Warum behaupten viele Darwinisten, der Fossilbericht stütze ihre Theorie?
Viele Darwinisten sind der Meinung, dass der Fossilbericht Darwins Theorie tatsächlich stützt, und zwar aus folgenden Gründen: Zum einen scheint der Fossilbericht lange Zeiträume und Veränderungen im Laufe der Zeit zu belegen. Zum anderen ist der Fossilbericht nicht chaotisch, sondern taxonomisch geordnet. Das heißt, wenn man in den geologischen Ablagerungen von unten nach oben, von älter zu jünger geht, dann findet man insgesamt ein Muster, das sich von weniger Komplexität zu mehr Komplexität verändert, von weniger Ähnlichkeit zur modernen Flora und Fauna zu mehr Ähnlichkeit zur modernen Flora und Fauna. Schließlich gibt es Übergangsfossilien, die in der Anatomie eine Zwischenstellung einzunehmen scheinen, und manchmal kann man sie sogar in Übergangsserien wie die Pferdeserie einordnen.

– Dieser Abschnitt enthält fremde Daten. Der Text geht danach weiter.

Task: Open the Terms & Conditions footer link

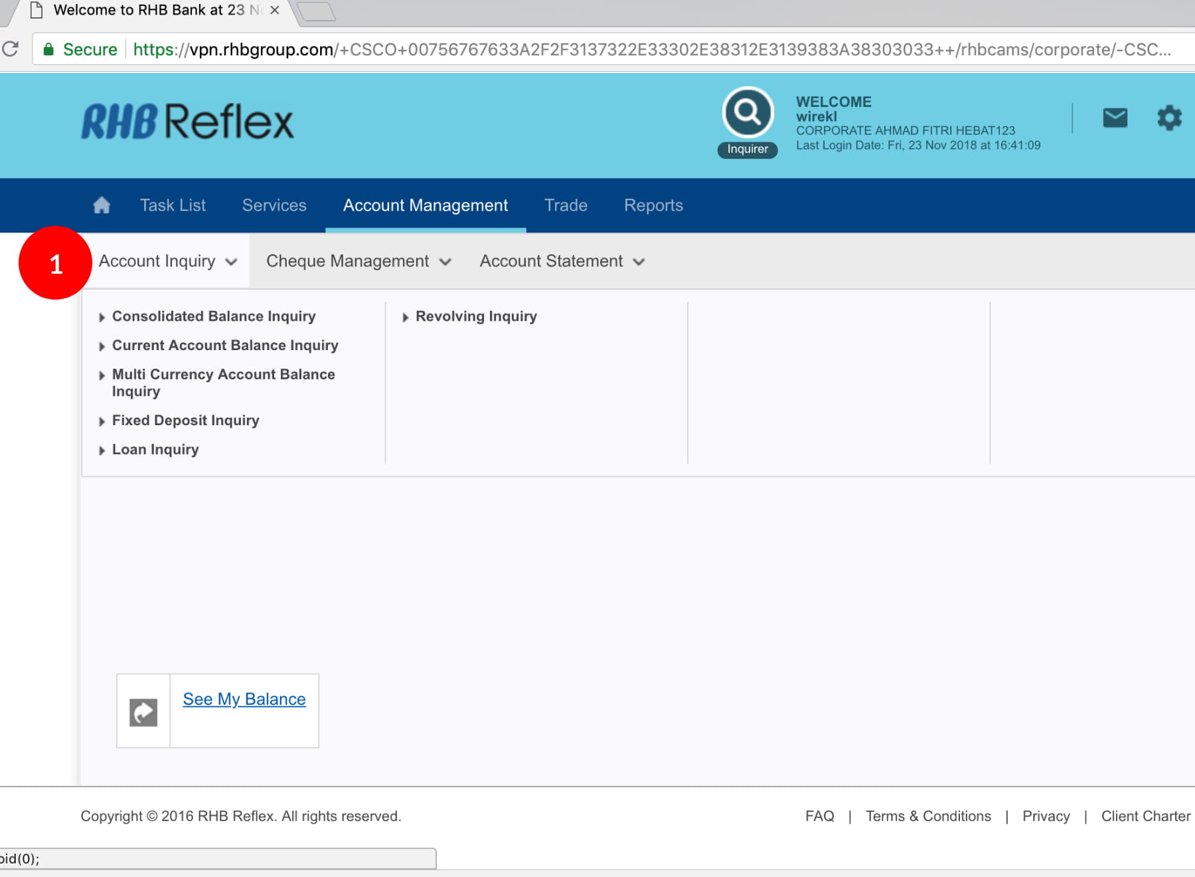Action: point(927,816)
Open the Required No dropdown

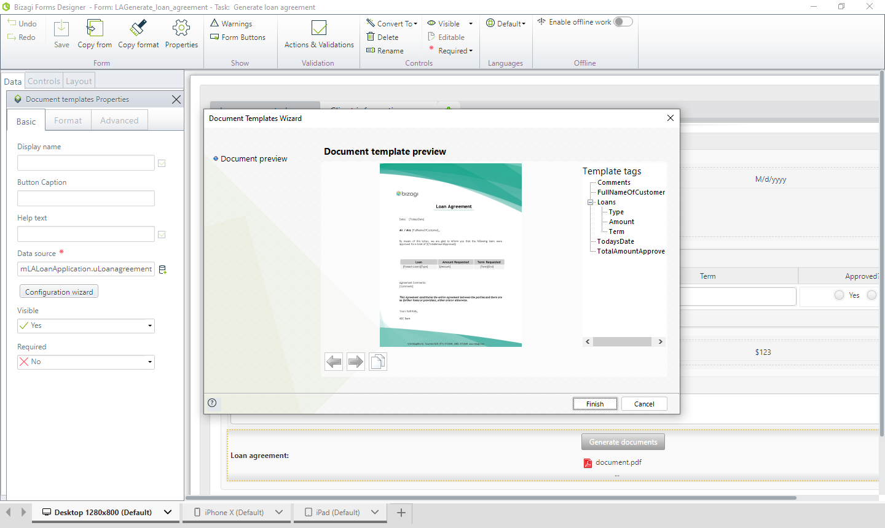(x=86, y=362)
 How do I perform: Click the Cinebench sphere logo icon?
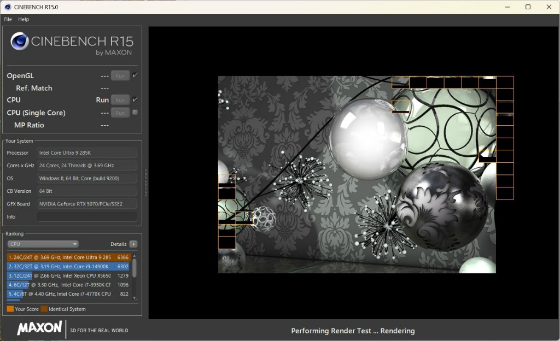pos(20,42)
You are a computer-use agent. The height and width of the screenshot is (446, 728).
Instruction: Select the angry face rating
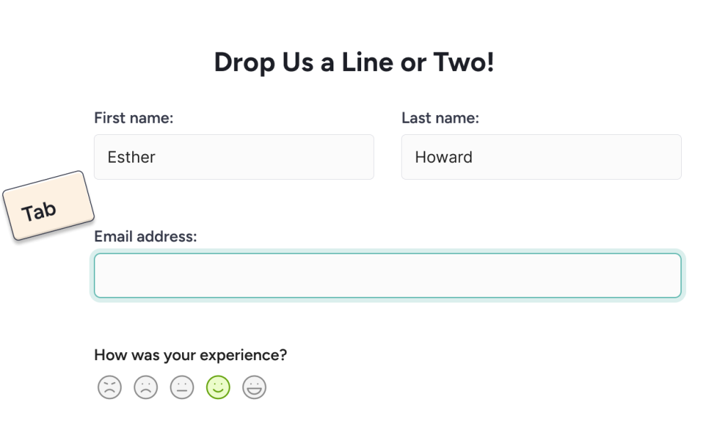click(x=109, y=388)
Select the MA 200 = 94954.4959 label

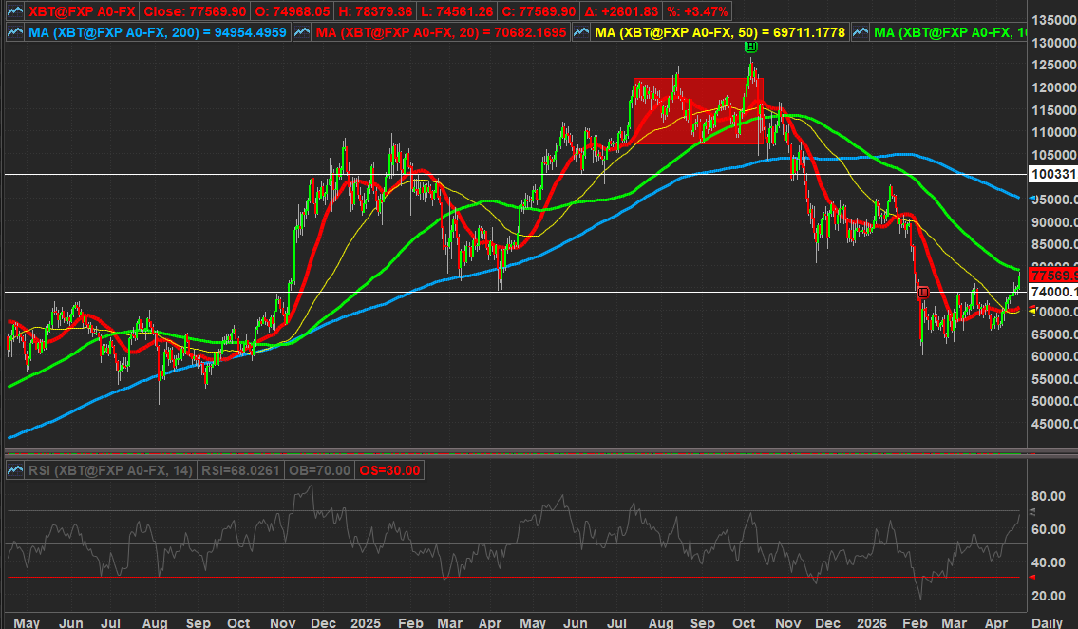(x=158, y=31)
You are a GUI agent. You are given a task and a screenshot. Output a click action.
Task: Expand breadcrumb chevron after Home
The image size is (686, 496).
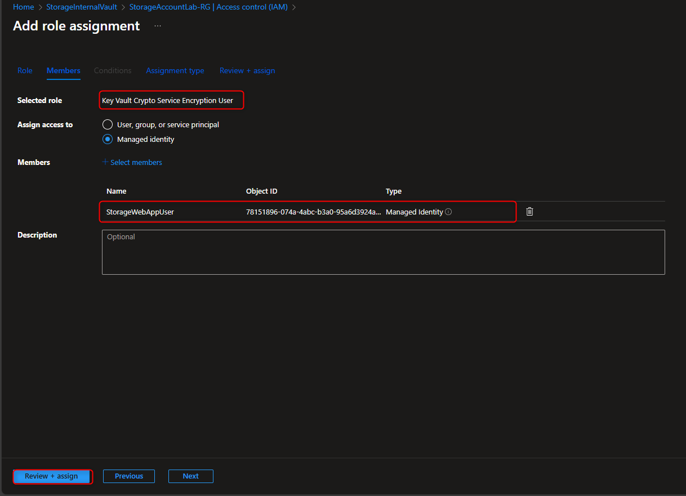[x=39, y=7]
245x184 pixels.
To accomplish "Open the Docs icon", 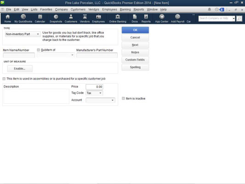I will pos(135,18).
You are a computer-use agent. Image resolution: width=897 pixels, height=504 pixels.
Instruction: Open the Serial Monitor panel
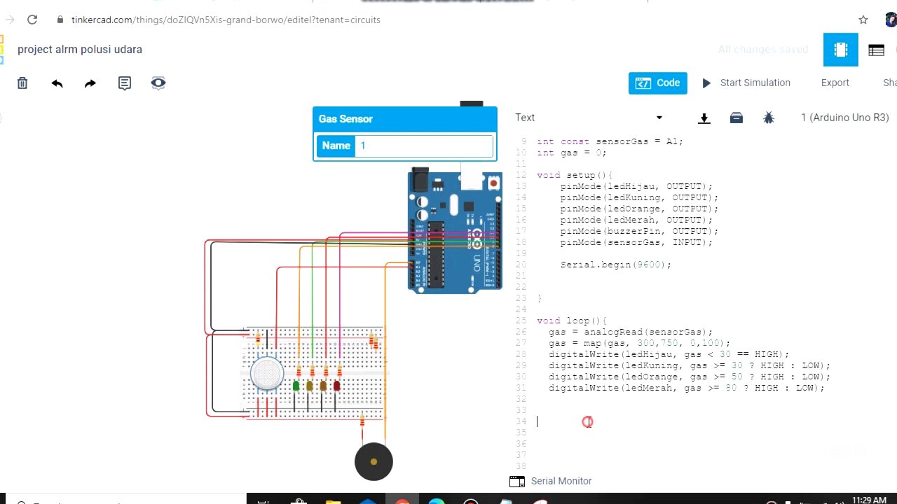[561, 481]
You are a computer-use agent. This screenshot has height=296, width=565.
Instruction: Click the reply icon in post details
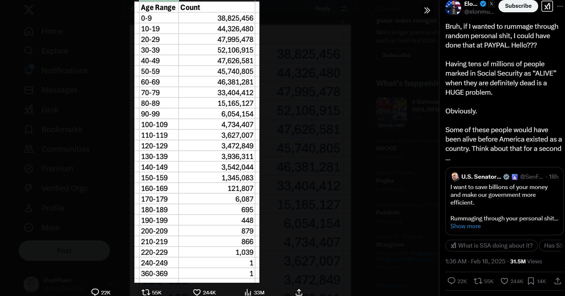(451, 281)
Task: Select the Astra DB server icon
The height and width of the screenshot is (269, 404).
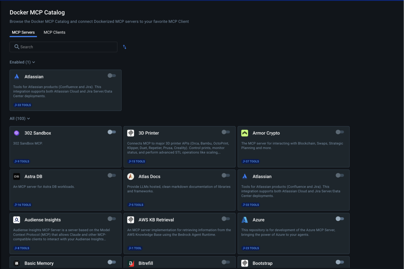Action: 16,176
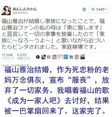
Task: Open the blue background retweeter avatar
Action: point(66,57)
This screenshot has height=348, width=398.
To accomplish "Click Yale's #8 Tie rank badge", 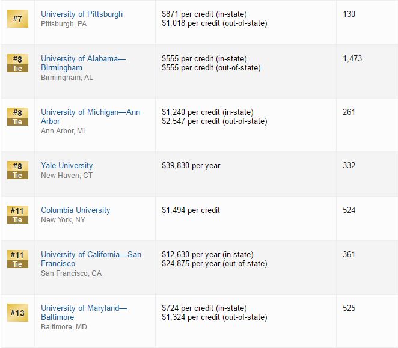I will pyautogui.click(x=17, y=170).
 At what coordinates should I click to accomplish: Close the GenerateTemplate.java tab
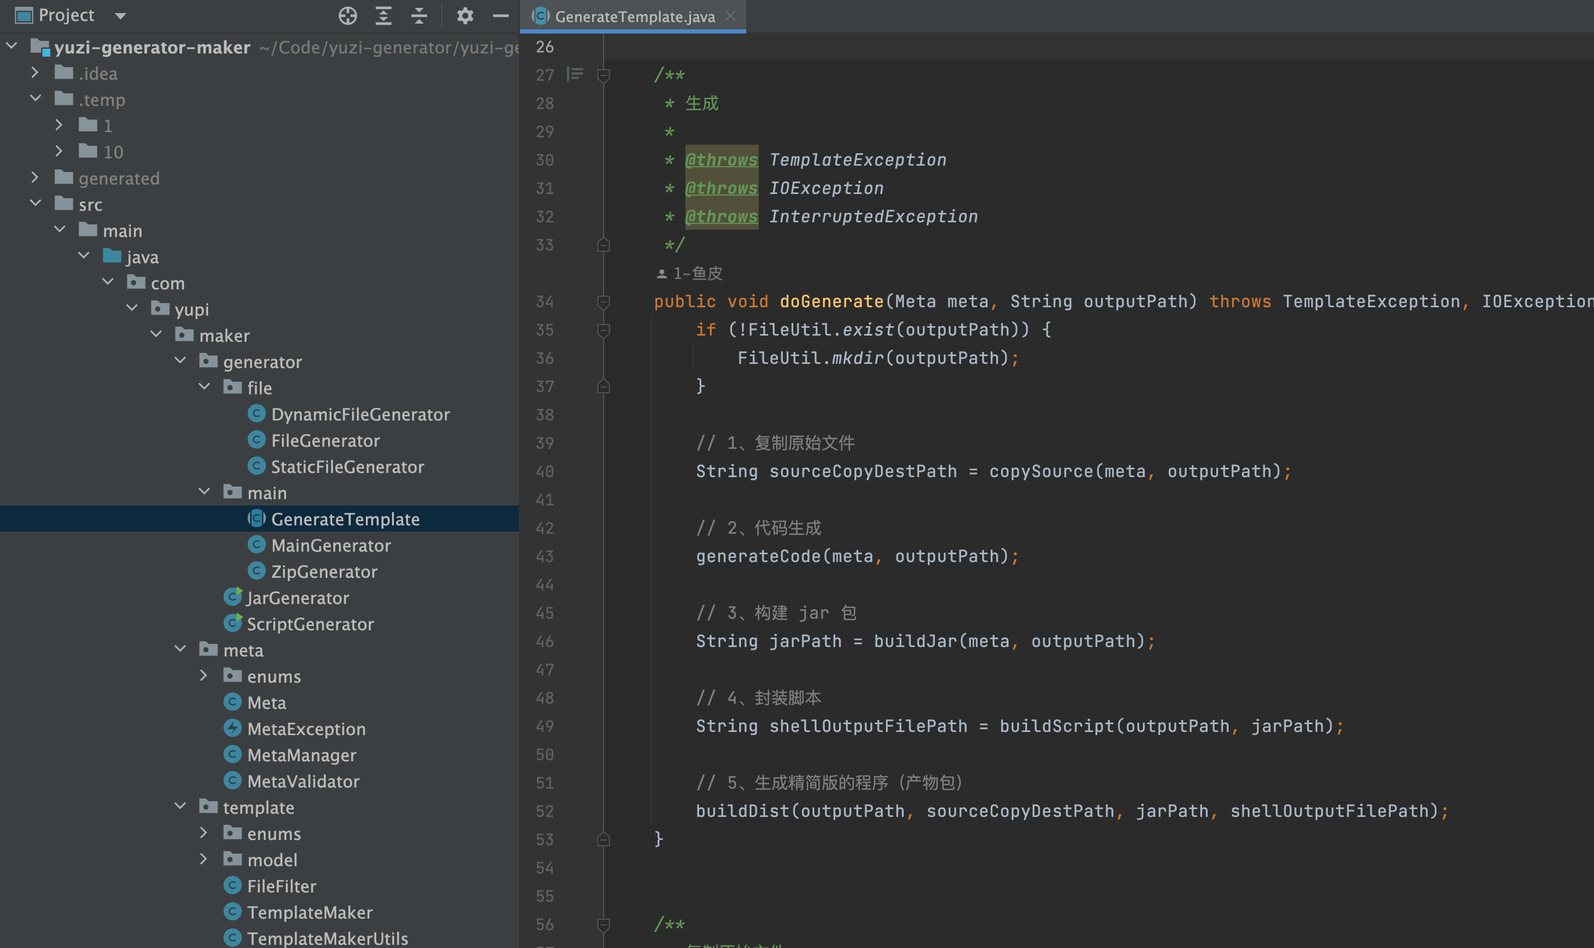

Aber – und das ist das Problem – alle diese Indizien beweisen bestenfalls eine gemeinsame Abstammung. Was sie nicht belegen, ist irgendein ungesteuerter Prozess durch zufällige Mutation und natürliche Selektion, wie er von Darwin behauptet wurde. Der Fossilbericht widerspricht Darwins Theorie in der Tat durch diese Sprünge und Diskontinuitäten. Es stimmt also ganz und gar nicht, dass der Fossilbericht Darwins Theorie bestätigt.
Der Gradualismus war für Darwin nicht etwa nur eine beiläufige Vorhersage. Darwin erwähnte sechsmal in seinem Buch „Die Entstehung der Arten“: Natura non facit saltus – die Natur macht keine Sprünge. Denn er wusste, dass Sprünge irgendeine Art von wundersamen Eingriffen erfordern würden. Aber Sprünge sind das, was der Fossilbericht wirklich dokumentiert. Sie sind das, was in der Geschichte des Lebens passiert ist.
Welche Herausforderungen stellt der Fossilbericht für Darwins Theorie dar?
Der Fossilbericht stellt Darwins Theorie vor mehrere große Herausforderungen: Zum einen sagt die Theorie langsame Veränderungen voraus, doch der Fossilbericht zeigt schnelle Veränderungen. Eine weitere ist, dass die Theorie allmähliche Veränderungen in kleinen Schritten vorhersagt, der Fossilbericht zeigt aber plötzliche Veränderungen in großen Schritten. Zudem gibt es keine Nachweise für feinabgestufte Übergänge von einer Form oder Art in eine andere. Außerdem sind die Fossilien vor allem auf den Enden der Stammbaumverzweigungen angesiedelt, während sie auf den gemeinsamen Stammlinien und an den Verzweigungen fehlen, wo sie nach der Theorie auch zu finden sein sollten. Und schließlich gibt es Widersprüche zwischen dem Fossilbericht und Vorhersagen der Theorie, z. B. mit den molekularen Zeitdatierungen oder zwischen dem von der stammesgeschichtlichen Rekonstruktion vorhergesagten Entstehungsreihenfolge und dem tatsächlichen Muster in der Abfolge des Auftretens in den Sedimentschichten. Zu guter Letzt gibt es oft Fossilien, die an der falschen Stelle und zur falschen Zeit gefunden werden. Alle diese widersprüchlichen Daten erfordern Ad-hoc-Hypothesen[2], um diese widersprüchlichen Daten wegzuerklären. Eine dieser Ad-hoc-Hypothesen ist zum Beispiel das Phänomen sogenannter Geisterlinien, also Zeiträume, in denen völlig hypothetisch angenommen wird, dass Formen existierten, für die es keinerlei fossile Belege gibt.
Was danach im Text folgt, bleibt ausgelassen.